▸ YOUR INSTRUCTIONS
Please reproduce all the data exactly as written and omit the pictures.

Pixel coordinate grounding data
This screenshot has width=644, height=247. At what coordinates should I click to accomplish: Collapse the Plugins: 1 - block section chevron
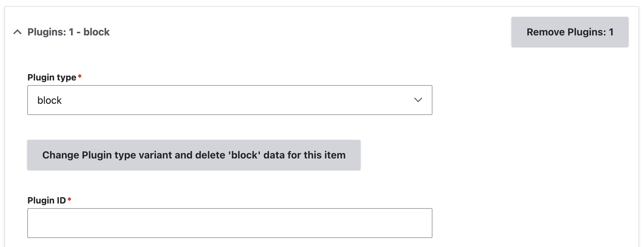pyautogui.click(x=18, y=32)
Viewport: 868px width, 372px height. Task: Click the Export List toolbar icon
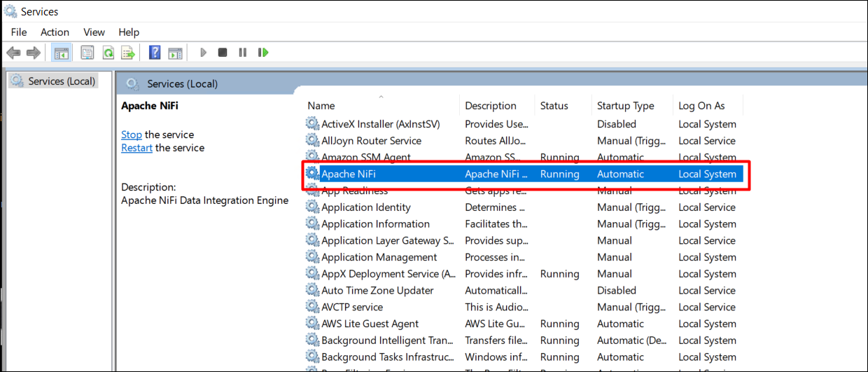click(128, 53)
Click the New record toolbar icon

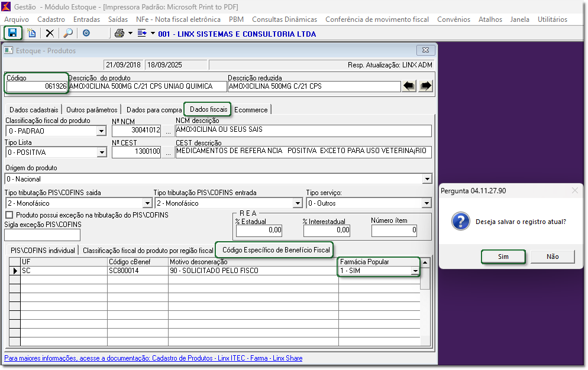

▸ SOLUTION TO THIS TASK
This screenshot has width=644, height=247. At what coordinates should I click to accomplish: Collapse the Plugins: 1 - block section chevron
pyautogui.click(x=18, y=32)
Viewport: 868px width, 372px height. Task: Click the Export List toolbar icon
click(128, 53)
Click the New record toolbar icon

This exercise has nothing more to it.